- _Instructions for the task_:
Select, from the data, each line where "accomplish" occurs.

Collected data:
______

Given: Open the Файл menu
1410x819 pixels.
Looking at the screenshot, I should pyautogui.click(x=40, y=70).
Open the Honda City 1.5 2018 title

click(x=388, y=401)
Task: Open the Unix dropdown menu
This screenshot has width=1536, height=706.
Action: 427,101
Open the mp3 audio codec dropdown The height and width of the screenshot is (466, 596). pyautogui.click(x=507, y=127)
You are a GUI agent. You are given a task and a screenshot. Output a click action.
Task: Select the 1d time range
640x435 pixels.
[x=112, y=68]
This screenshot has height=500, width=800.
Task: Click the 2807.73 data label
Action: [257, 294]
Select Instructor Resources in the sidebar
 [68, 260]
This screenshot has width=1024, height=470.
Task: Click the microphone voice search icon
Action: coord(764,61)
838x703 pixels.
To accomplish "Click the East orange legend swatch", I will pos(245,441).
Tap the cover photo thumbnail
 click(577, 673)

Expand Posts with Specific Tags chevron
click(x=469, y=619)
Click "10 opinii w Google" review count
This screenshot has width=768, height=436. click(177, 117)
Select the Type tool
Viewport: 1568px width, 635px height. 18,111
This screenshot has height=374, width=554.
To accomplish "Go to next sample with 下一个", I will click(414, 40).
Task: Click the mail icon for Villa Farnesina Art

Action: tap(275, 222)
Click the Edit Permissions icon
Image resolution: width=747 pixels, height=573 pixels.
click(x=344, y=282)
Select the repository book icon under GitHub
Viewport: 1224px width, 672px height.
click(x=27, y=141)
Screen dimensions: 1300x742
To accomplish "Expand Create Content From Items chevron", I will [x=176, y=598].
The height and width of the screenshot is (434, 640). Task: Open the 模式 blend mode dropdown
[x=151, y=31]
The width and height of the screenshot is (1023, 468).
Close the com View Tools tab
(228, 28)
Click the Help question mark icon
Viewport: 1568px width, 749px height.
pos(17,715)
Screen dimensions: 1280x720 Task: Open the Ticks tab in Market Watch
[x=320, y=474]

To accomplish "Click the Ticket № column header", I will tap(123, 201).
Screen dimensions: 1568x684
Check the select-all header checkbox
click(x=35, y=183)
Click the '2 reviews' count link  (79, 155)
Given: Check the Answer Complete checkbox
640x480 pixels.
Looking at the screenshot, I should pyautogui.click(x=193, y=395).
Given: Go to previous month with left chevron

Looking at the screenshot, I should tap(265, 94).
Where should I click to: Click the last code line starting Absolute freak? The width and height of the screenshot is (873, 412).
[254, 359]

______

- _Result of this task_:
To accomplish "Click the East orange legend swatch", I will pos(245,441).
To accomplish "Go to next sample with 下一个", I will click(414, 40).
To accomplish "Expand Create Content From Items chevron", I will [x=176, y=598].
To accomplish "Click the Ticket № column header", I will tap(123, 201).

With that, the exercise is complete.